This type of check is of course only possible on articles with a
rotationally symmetric shape.
[0085] Once the viewing means have been repositioned relative to
the real position of the finish of the article, the viewing means
produce a view of a sample of the finish. As described hereafter,
the sample may be partial or complete.
[0086] The viewing means comprise a light emission/reception
system. The light emission is produced by a light source. The light
source may be single or multiple, for example a light-emitting
diode (LED) assembly.
[0087] In a first embodiment (not shown), the emission of light is
directable, for example by a set of input optical fibers connected
to the source and each of which is configured to illuminate the
finish at a determined angle of incidence.

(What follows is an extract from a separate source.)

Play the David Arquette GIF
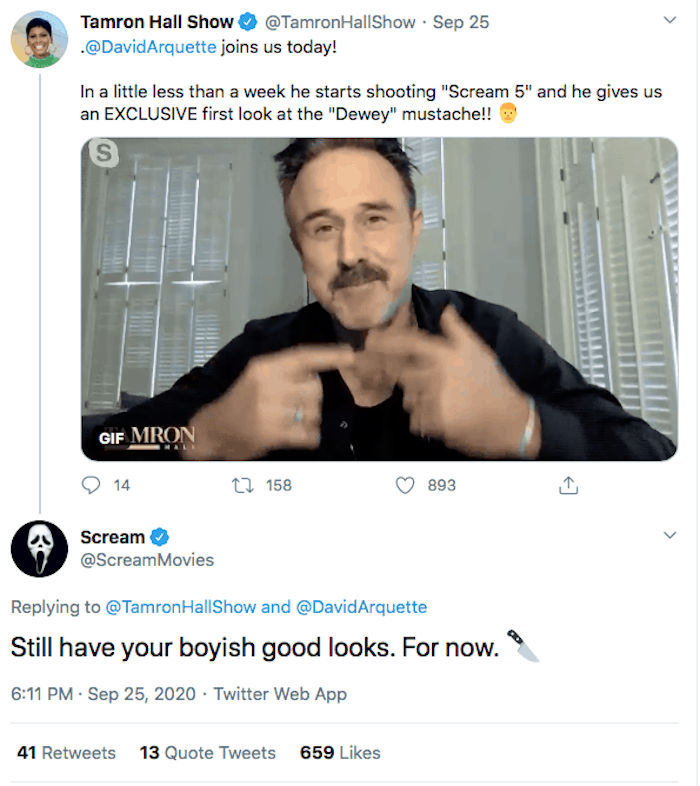Image resolution: width=700 pixels, height=786 pixels. coord(379,299)
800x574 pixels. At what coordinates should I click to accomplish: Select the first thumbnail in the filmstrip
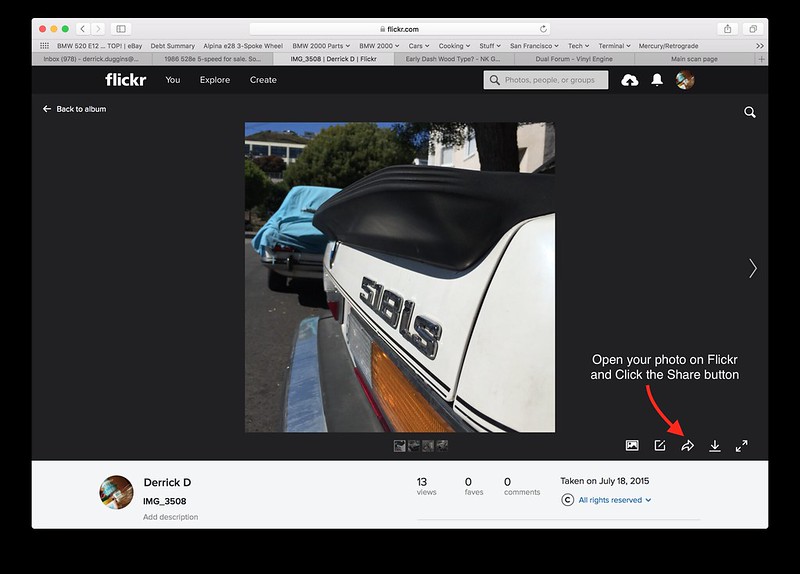tap(400, 446)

[0088] The light reception means (detectors) also comprise a set of
photoreceivers, for example around 20, suitably positioned. The
photoreceivers are preferably image-transfer output optical fibers,
each enabling transfer of a given area Z1, Z2 . . . Zi that is a
fraction of the finish of the article.
[0089] Depending on the angle of incidence of a light ray on a
surface crack, detection of the latter is enhanced as a function of
the angle of the receivers. The relative orientation of receivers
and emitters therefore allows the detection of a given type of
surface crack to be enhanced.
[0090] In this embodiment, when the article is rotated (about its
rotational axis) for the checking operation, the surface crack is
found at one moment at such an angle in relation to one of the
light sources that a large reflection is generated and a light peak
is easily detected by one of the photoreceivers. This embodiment is
particularly suited to rotational articles.
[0091] In an alternative embodiment, the article is not rotated for
the checking operation. A fixed assembly of emitters and receivers,
mounted on a support, gathers a plurality of partial images which
are then processed by computer means aiming to eliminate the
interfering reflections due to the faces of the finish for
rotational finishes, and to the pitch of the thread for threaded
finishes.
[0092] In one embodiment, the input fibers and the output fibers
are furthermore all provided with a color filter and set up so that
the light emitted by an input fiber through a filter of a first
color is essentially detected by an output fiber provided with a
filter of a color identical to the first. In this embodiment, if an
input fiber faces an output fiber, they are provided with different
color filters so as to avoid direct glare.
[0093] In a second embodiment, shown in FIG. 2, the viewing means
comprise and optical head (not shown) provided with diffuse
illumination , preferably positioned on the optical axis and
configured to illuminate a glass article from above, and optical
imaging means using an optical reflection of the image obtained of
the illuminated article by a peripheral mirror MIR that has
rotational symmetry and forms the image onto a camera CAM. The
light emission/reception assembly is preferably rotationally
symmetric.
[0094] By way of an alternative, the single peripheral mirror
allowing a peripheral image of the finish to be obtained may be
replaced by a circular assembly of facet mirrors juxtaposed with
one another.
[0095] The mirror or the mirror assembly are preferably circular
and the center of symmetry of these reflection means coincides with
the center of symmetry of the finish of the article. The image of
the finish is reflected toward a camera by means of an optical
reflection device such as a reflective cone positioned along the
optical axis, as shown in FIG. 2.
[0096] In FIG. 2, the arrows represent the optical path from the
source (not shown) to the camera. Optical focusing means, such as a
lens, may be mounted upstream of the camera.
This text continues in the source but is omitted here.